(WHAT IS EXPECTED): In the data from the line with "Collapse the system tray with the chevron" through the end, swap "pixels" for "px" and give back only those lines with nothing else changed, leaving out the pictures.

Source records

* Begin *

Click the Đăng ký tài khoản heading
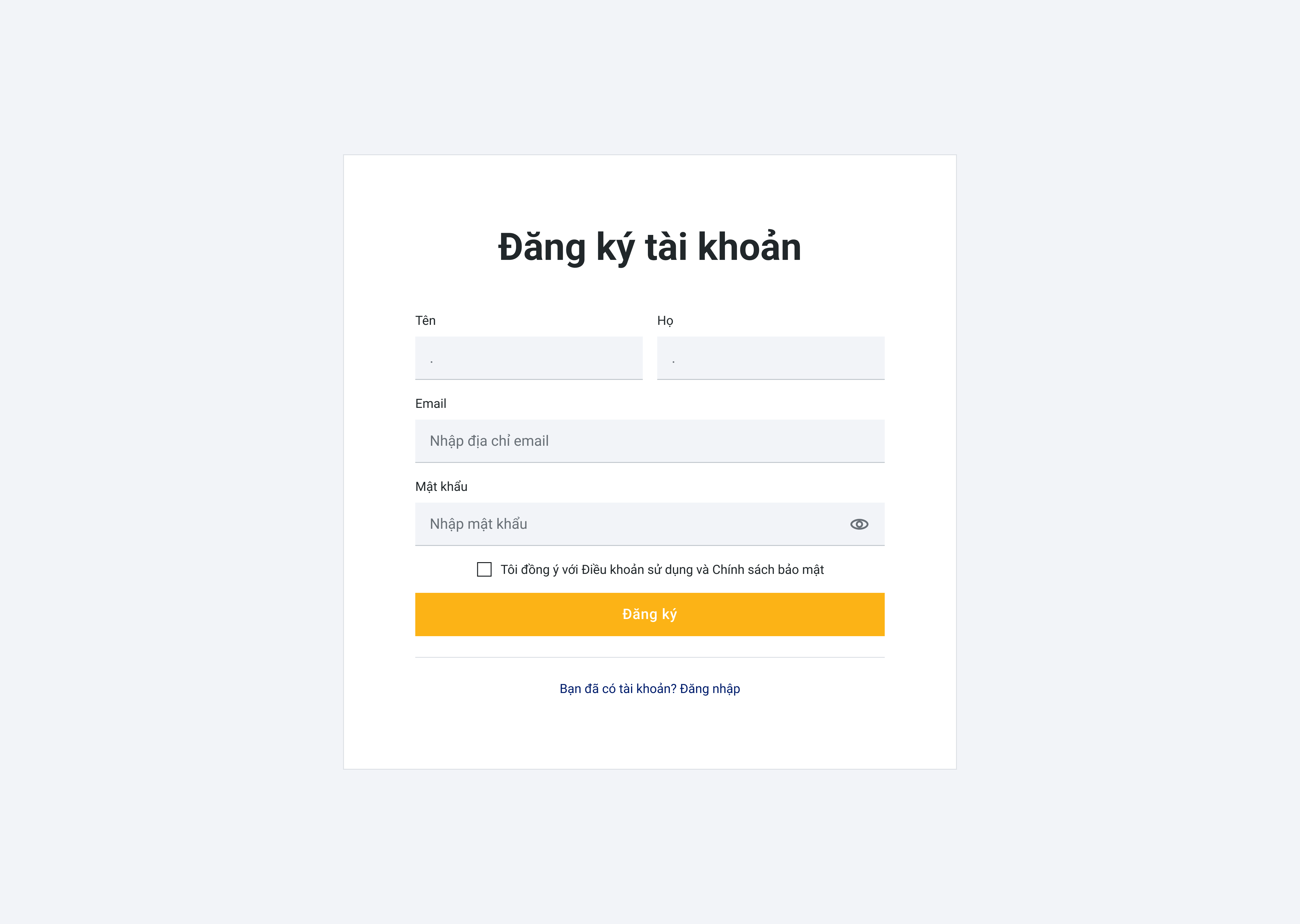The height and width of the screenshot is (924, 1300). [x=649, y=248]
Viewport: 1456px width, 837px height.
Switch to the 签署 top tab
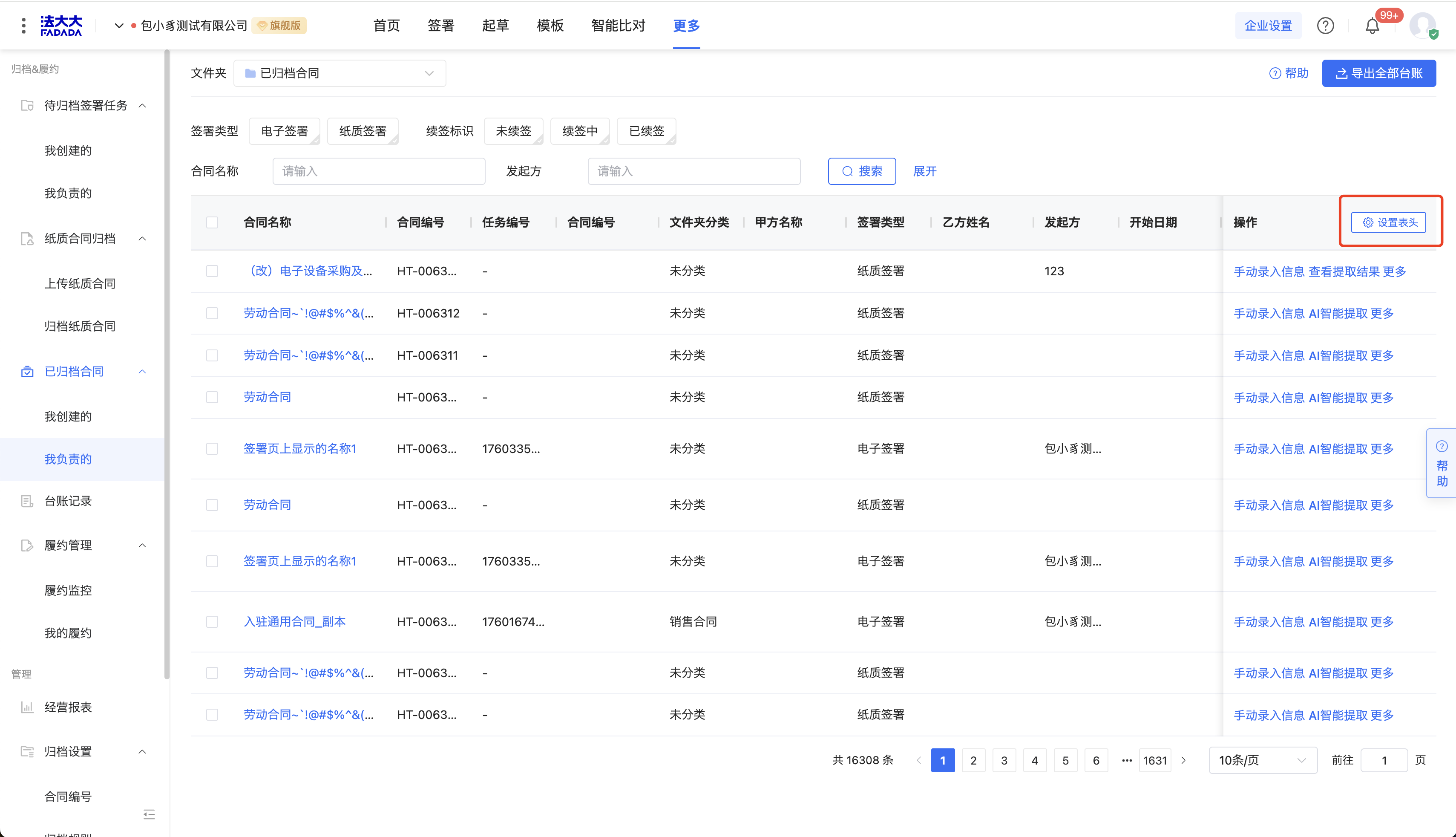(441, 26)
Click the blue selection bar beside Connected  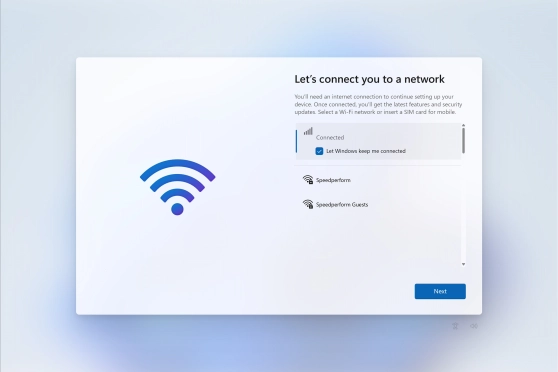[296, 141]
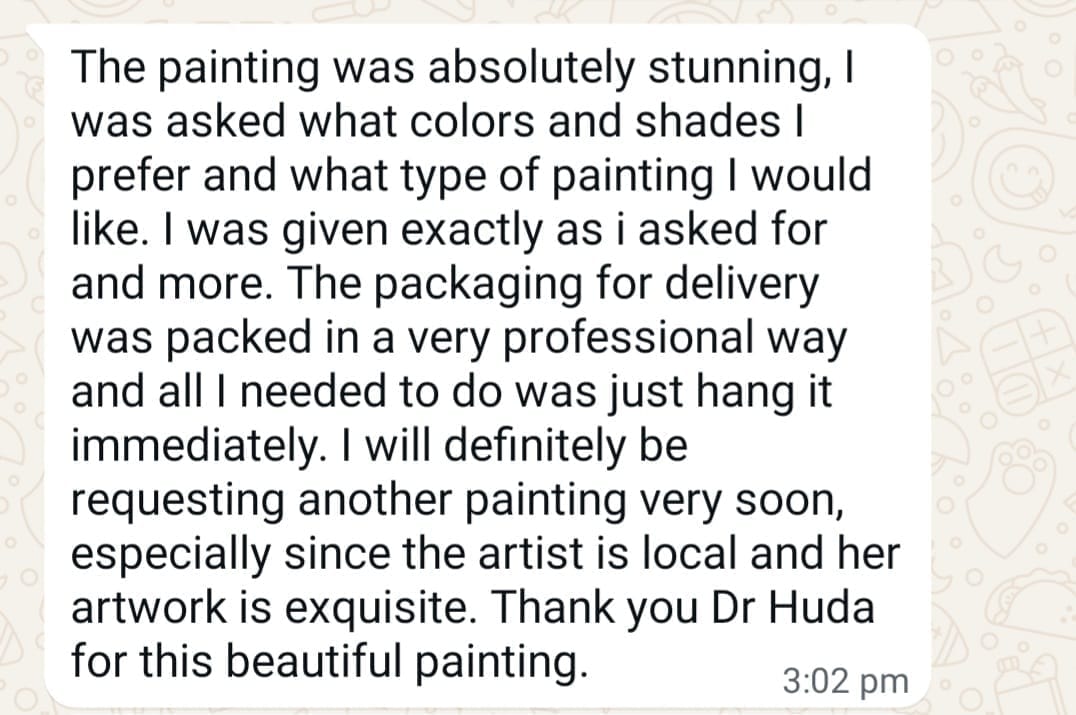Select the 3:02 pm message timestamp
1076x715 pixels.
coord(845,683)
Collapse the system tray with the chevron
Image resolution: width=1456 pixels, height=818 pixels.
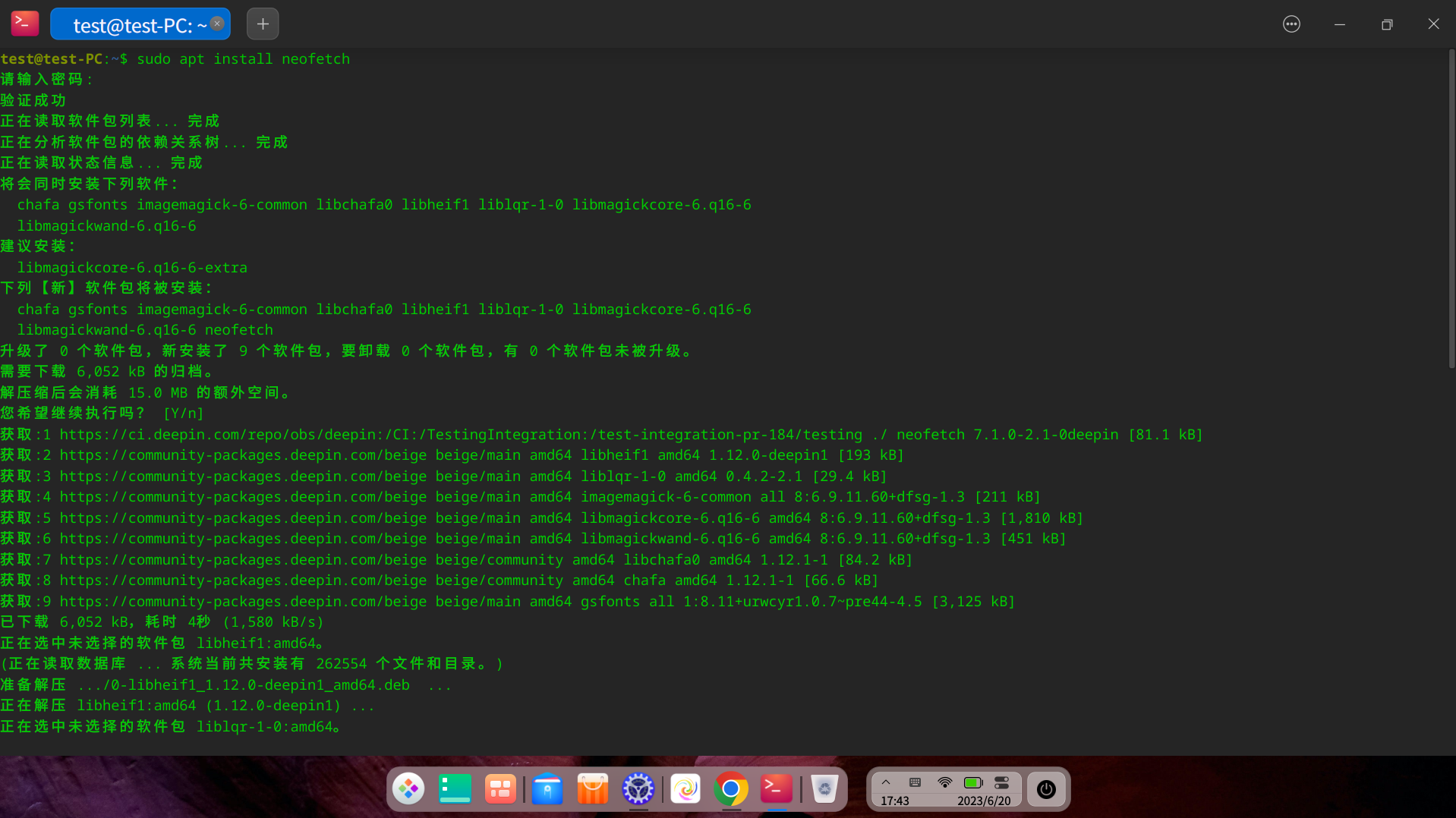886,782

* End *

(SOLUTION TO THE EXERCISE):
Collapse the system tray with the chevron
Image resolution: width=1456 px, height=818 px.
886,782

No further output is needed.